### AUFGABEN
• A. Was versteht der Text über Personalfluktuation in Apotheken unter der Fluktuationsrate im engeren Sinne?
• B. Fasse den Text über Personalfluktuation in Apotheken in zwei Sätzen zusammen.
• C. Schreibe den Text über Personalfluktuation in Apotheken bitte nach seinem letzten Satz weiter.

Prof. Dr. Reinhard Herzog
Personalwechsel, vor allem ein ungeplanter, wird in Zeiten knapperer Fachkräfte auch für Apotheken verstärkt zur unternehmerischen Herausforderung. Es ist noch nicht lange her, da waren „dynamische“ Unternehmen sogar stolz auf eine hohe Fluktuationsrate – stand diese doch für eine laufende „Blutauffrischung“ einerseits und die Trennung von weniger leistungsfähigen bzw. nicht mehr „passenden“ Mitarbeitern andererseits. In Ländern mit einem hohen Angebot an nachwachsenden Arbeitskräften ist dies immer noch so, hierzulande wirft der demografische Wandel auf dem Arbeitsmarkt seine Schatten voraus.
Deshalb empfiehlt es sich gerade für mitarbeiterstarke Apotheken, die Fluktuationsrate systematisch zu erfassen und auszuwerten. Prinzipiell kommen folgende Gründe für einen Personalwechsel und damit ggf. eine Fluktuation in Betracht:
- Eine Kündigung seitens des Mitarbeiters.
- Die Kündigung durch den Arbeitgeber.
- Vorübergehendes Ausscheiden: z.B. Kinderpause bzw. Elternzeit, „Sabbatical“.
- Endgültiges Ausscheiden durch Verrentung, gar Tod u.a. = „natürliche Fluktuation“.
- Partielles Ausscheiden auf jetzigem Stellenlevel: „Altersteilzeit“, sonstige Stundenreduktion.
- Unternehmensinterne Veränderungen: interne Stellenwechsel, Beförderungen oder auch Rückstufungen innerhalb der Gesamtorganisation.
Irgendetwas ist immer los ...
Zusammen ergibt dies in größeren Betrieben eine beträchtliche Personaldynamik – irgend jemand ist immer auf dem Sprung.
Unter der Fluktuationsrate im engeren Sinne versteht man jedoch lediglich die unternehmensfremde Fluktuation, d.h., den Anteil an Mitarbeitern, welchen man durch Kündigung des Mitarbeiters selbst an andere Unternehmen verliert (das entspricht also nur dem ersten Punkt der langen Aufzählung).

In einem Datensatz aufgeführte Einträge
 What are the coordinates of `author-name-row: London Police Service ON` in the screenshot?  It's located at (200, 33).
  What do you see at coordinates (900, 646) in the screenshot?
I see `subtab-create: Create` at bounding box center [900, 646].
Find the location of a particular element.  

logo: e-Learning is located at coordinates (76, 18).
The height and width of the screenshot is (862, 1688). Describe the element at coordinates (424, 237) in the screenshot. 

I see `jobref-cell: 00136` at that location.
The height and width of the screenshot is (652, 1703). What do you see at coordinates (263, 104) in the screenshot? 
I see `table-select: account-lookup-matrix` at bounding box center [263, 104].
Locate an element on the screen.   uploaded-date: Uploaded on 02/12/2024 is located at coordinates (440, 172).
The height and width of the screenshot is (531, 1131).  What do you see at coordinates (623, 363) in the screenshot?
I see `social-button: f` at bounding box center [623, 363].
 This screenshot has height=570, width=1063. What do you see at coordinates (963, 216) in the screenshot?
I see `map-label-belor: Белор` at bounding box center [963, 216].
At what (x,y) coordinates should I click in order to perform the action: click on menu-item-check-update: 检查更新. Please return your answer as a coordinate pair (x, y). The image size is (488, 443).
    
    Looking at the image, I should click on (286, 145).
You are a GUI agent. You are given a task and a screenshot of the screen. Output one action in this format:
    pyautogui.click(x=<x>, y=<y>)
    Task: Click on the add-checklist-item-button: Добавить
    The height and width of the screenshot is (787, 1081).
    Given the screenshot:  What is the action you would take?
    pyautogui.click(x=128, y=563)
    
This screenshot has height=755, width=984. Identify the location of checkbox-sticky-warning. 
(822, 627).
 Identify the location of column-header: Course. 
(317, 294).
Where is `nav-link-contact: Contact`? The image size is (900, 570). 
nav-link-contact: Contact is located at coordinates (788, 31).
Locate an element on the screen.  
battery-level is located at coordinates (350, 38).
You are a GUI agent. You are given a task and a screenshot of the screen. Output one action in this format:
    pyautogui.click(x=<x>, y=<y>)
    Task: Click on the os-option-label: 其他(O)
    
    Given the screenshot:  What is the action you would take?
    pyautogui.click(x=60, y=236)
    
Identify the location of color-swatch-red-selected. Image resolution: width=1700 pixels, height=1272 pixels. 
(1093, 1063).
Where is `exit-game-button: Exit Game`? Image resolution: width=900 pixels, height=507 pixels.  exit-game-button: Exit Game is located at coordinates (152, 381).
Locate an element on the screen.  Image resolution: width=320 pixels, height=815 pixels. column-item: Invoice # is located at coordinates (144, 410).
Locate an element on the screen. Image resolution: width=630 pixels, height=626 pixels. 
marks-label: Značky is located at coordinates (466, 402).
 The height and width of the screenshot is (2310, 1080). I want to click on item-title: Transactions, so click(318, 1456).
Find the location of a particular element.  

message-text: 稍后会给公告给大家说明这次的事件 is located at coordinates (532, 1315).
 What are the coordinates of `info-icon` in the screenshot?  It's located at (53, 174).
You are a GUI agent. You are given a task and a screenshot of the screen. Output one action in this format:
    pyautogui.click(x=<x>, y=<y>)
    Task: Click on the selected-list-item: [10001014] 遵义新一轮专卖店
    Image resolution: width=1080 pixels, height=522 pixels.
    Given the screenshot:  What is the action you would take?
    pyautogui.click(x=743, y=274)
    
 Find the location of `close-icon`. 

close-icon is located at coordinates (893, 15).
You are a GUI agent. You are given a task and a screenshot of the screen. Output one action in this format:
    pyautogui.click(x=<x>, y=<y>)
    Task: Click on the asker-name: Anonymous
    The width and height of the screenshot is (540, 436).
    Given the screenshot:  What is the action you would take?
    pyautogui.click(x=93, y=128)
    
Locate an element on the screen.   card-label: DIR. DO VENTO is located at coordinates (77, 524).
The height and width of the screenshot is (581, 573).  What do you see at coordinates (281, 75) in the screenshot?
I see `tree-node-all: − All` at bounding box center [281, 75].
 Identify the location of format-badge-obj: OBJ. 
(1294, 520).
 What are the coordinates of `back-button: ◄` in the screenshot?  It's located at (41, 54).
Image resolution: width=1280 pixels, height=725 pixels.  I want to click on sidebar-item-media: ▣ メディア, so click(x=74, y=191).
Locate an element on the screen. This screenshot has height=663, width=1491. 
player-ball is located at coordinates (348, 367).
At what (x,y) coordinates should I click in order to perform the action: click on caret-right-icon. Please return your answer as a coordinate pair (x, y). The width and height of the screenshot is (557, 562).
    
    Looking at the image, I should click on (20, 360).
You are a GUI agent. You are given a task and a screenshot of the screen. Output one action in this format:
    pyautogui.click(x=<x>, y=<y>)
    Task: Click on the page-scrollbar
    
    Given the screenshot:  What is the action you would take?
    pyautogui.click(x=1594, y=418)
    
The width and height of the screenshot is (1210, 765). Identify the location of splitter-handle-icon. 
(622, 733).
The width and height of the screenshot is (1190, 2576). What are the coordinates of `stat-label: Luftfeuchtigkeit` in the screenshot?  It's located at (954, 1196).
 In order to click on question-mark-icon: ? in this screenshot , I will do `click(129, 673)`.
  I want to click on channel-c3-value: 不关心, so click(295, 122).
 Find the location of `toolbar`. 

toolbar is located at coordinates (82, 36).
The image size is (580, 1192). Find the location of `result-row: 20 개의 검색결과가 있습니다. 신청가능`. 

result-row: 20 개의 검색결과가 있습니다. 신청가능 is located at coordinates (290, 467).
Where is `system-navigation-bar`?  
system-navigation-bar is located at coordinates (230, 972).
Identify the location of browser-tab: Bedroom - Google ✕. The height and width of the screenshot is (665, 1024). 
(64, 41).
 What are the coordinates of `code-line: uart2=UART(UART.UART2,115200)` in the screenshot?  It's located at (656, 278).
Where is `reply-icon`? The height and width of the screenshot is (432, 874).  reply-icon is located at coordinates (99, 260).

### ERGEBNISSE JE AUFGABE
• A. Nur die unternehmensfremde Fluktuation, also den Anteil an Mitarbeitern, die man durch deren eigene Kündigung an andere Unternehmen verliert.

• B. Personalwechsel wird in Zeiten knapperer Fachkräfte auch für Apotheken zur unternehmerischen Herausforderung, weshalb gerade mitarbeiterstarke Apotheken ihre Fluktuationsrate systematisch erfassen und auswerten sollten. Als Gründe für Personalwechsel kommen Kündigungen, vorübergehendes, endgültiges oder partielles Ausscheiden sowie interne Veränderungen in Betracht, doch die Fluktuationsrate im engeren Sinne umfasst nur die Mitarbeiter, die durch eigene Kündigung an andere Unternehmen verloren gehen.

• C.
Die Fluktuationsrate errechnet sich somit aus der Zahl der Abgänge geteilt durch den durchschnittlichen Personalbestand. Das kann man nach Köpfen berechnen, wer es exakter mag, rechne mit den anteiligen, abgängigen Stellen bezogen auf die Gesamtzahl an Vollzeitstellen.
Kündigen im Laufe eines Jahres beispielsweise zwei Halbtags- und zwei Vollzeitkräfte, und Sie haben 30 Vollzeitstellen unter Vertrag (nicht „Köpfe“!), betrüge Ihre Fluktuationsrate 10% (entsprechend drei abgängigen Vollzeitkräften).
Der kluge, umsichtige Firmenchef schaut weiterhin genau hin, wer bei ihm kündigt: Vor allem die approbierten Kollegen, die sich vielleicht nicht adäquat gewürdigt fühlen? Mitarbeiter in einer bestimmten Filiale oder in einem bestimm-ten Arbeitsbereich (zum Beispiel Speziallabor, Heimversorgung etc.)? Das sind klare Signale, dass punktuell etwas nicht stimmt.
Bundesweit werden Fluktuationsraten von etwa 14% genannt (Quelle: Personaldienstleister Hay Group), mit steigender Tendenz, da der Arbeitsmarkt vielfach einen Wechsel erlaubt: Die Konkurrenz sucht ebenfalls fähige Leute! In Rezessionszeiten wird hingegen „geklammert“, die Fluktuationsraten sinken. In den USA sind die Veränderungsraten traditionell höher (22%), in Italien beispielsweise noch niedriger als bei uns (10%).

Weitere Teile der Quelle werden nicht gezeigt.